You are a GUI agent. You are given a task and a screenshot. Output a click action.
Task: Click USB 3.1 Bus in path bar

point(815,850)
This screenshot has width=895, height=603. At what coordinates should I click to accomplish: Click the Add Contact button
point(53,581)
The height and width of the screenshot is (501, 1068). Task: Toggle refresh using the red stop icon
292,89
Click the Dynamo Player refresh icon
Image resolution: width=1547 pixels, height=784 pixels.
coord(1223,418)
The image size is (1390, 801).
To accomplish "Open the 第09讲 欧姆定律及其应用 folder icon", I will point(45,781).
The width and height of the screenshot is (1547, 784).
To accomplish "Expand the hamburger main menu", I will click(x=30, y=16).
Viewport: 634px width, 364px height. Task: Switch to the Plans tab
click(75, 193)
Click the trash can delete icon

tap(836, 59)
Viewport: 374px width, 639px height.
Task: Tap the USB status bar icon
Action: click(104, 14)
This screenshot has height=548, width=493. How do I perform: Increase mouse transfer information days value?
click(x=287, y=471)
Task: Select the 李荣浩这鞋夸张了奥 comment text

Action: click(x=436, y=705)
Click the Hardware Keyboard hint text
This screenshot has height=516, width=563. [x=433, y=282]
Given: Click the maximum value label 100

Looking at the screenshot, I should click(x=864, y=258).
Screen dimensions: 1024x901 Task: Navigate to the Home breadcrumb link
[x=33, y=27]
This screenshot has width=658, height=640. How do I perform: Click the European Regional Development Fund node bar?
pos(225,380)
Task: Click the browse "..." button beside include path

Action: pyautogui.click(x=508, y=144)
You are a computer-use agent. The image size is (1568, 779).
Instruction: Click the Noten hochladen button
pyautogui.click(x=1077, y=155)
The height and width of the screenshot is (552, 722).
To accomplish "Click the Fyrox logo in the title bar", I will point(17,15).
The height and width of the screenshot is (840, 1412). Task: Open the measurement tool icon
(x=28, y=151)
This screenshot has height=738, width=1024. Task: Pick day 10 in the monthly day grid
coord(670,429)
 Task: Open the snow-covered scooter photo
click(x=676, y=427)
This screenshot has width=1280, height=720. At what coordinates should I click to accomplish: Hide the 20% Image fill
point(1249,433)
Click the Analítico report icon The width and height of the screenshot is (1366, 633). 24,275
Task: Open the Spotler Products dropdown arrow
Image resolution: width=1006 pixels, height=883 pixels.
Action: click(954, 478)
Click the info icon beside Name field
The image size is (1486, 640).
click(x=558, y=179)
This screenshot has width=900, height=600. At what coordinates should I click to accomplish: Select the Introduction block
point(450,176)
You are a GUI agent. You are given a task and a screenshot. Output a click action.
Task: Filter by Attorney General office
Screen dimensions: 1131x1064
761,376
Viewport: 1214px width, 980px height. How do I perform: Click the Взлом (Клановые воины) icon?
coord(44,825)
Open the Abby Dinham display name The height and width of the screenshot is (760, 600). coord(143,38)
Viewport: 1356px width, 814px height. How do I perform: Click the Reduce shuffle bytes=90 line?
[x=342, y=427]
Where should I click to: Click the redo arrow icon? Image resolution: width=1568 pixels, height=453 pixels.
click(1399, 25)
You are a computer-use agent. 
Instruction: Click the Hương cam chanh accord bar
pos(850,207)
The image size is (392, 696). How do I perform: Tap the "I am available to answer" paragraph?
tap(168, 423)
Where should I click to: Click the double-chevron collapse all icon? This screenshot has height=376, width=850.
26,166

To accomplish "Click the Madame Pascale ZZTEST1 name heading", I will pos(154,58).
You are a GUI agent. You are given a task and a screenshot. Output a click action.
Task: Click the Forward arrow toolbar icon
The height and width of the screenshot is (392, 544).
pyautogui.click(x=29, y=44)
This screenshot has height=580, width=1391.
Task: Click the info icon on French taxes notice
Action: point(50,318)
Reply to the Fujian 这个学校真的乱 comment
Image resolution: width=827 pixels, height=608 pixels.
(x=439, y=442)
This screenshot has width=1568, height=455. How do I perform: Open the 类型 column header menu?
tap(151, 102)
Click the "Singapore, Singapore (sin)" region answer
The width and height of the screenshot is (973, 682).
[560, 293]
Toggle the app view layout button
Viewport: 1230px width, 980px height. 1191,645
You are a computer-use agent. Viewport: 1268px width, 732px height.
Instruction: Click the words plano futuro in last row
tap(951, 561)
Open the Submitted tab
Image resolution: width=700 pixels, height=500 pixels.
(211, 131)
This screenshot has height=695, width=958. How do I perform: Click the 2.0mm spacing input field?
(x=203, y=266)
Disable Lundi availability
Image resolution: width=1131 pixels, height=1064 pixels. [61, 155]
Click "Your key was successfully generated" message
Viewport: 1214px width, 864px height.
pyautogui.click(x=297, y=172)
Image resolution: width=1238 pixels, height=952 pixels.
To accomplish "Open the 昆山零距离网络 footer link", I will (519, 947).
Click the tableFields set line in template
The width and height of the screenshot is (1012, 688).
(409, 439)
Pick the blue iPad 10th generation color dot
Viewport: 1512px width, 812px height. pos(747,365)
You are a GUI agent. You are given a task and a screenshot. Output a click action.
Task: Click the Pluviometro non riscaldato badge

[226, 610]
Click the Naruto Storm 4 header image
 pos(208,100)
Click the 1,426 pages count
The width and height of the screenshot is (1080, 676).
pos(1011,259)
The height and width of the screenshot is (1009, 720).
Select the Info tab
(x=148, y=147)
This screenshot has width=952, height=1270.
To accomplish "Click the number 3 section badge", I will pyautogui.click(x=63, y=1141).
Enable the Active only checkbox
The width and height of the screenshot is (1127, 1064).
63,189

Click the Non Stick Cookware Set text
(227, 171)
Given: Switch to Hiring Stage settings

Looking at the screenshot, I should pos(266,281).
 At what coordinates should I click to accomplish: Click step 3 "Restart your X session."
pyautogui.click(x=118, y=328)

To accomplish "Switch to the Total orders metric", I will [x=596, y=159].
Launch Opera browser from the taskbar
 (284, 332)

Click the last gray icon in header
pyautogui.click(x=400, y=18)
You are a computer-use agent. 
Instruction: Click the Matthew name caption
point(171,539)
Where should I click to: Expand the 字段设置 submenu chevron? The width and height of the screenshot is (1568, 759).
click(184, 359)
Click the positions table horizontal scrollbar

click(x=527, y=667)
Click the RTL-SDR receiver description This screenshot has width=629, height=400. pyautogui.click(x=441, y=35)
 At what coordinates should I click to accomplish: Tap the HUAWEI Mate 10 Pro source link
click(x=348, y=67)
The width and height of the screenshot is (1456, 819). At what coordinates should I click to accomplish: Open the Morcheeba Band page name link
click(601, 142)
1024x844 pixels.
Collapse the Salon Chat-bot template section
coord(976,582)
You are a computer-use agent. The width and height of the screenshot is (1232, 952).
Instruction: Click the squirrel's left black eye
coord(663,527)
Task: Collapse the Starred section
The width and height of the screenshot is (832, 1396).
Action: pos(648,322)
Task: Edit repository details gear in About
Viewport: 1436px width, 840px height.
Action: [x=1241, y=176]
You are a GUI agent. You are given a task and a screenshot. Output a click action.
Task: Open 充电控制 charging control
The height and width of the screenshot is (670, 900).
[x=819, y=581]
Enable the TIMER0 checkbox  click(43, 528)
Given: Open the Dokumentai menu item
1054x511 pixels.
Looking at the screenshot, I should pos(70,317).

-.-.-

[What the exercise asks]: Scan the material above for the string "computer", returning each line that contains it.

[Exercise answer]:
You are a computer-use agent. The image size is (1568, 779).
You are a computer-use agent. 
You are a computer-use agent. Viewport: 1268px width, 732px height.
You are a computer-use agent. 
You are a computer-use agent. The width and height of the screenshot is (1232, 952).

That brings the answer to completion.